The Importance of Testing
Printed circuit boards find substantial use in several electronic components and technologies, an aspect that makes them some of the most valuable devices. Whether it’s a mobile device, computer, or any other sophisticated machinery, printed circuit boards are responsible for how the device functions. If some defects occur while manufacturing them, they can bring about malfunctions with the final product and bring about inconveniences. Even when it comes to electronic contract manufacturing, manufacturers may have to recall their devices and spend additional time and other resources towards fixing the malfunctions.
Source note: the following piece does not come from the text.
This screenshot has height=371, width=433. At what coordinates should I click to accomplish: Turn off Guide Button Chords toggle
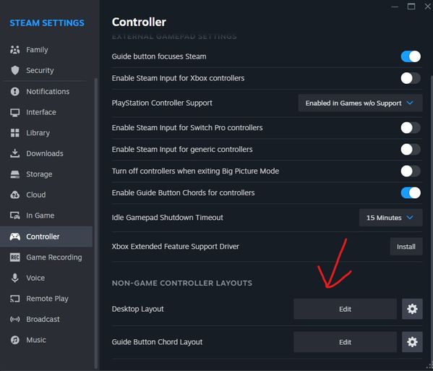[411, 193]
This is one reason why a majority of printed circuit board developers turn to PCB designers and manufacturers for testing. Testing is one of the most critical stages in the manufacturing process of PCBs. Without trial, PCBs may reach the final consumers with errors and problems ignored during the production phase. However, to minimize the chance of failure while maintaining customer satisfaction, it is essential to ensure the implementation of testing procedures. This way, manufacturers will ensure that the PCB and its entire components function as desired.
PCB Layout Issues
Printed circuit boards are essential components of a majority of electrical devices that we commonly use today. However, when it comes to customs electronics, PCB layout issues during the manufacturing process, such as over-etching or drilling errors, can be catastrophic. Other PCB layout issues include plating voids, insufficient copper-to-edge clearance, missing solder masks between the pads, and starved thermals. Luckily enough, we at WellPCB are all aware of PCB layout issues, why they occur, and how we can help you avoid them.
Summary
Printed circuit boards are essential components that power a majority of electronic components and plenty of other equipment that we use today. However, when it comes to the manufacture of printed circuit boards, there are some essential considerations that manufacturers need to be aware of at all times. We at WellPCB have highlighted for you 9 of the essential points to note regarding the manufacture of printed circuit boards. With the above, rest assured of coming with a board that functions as desired.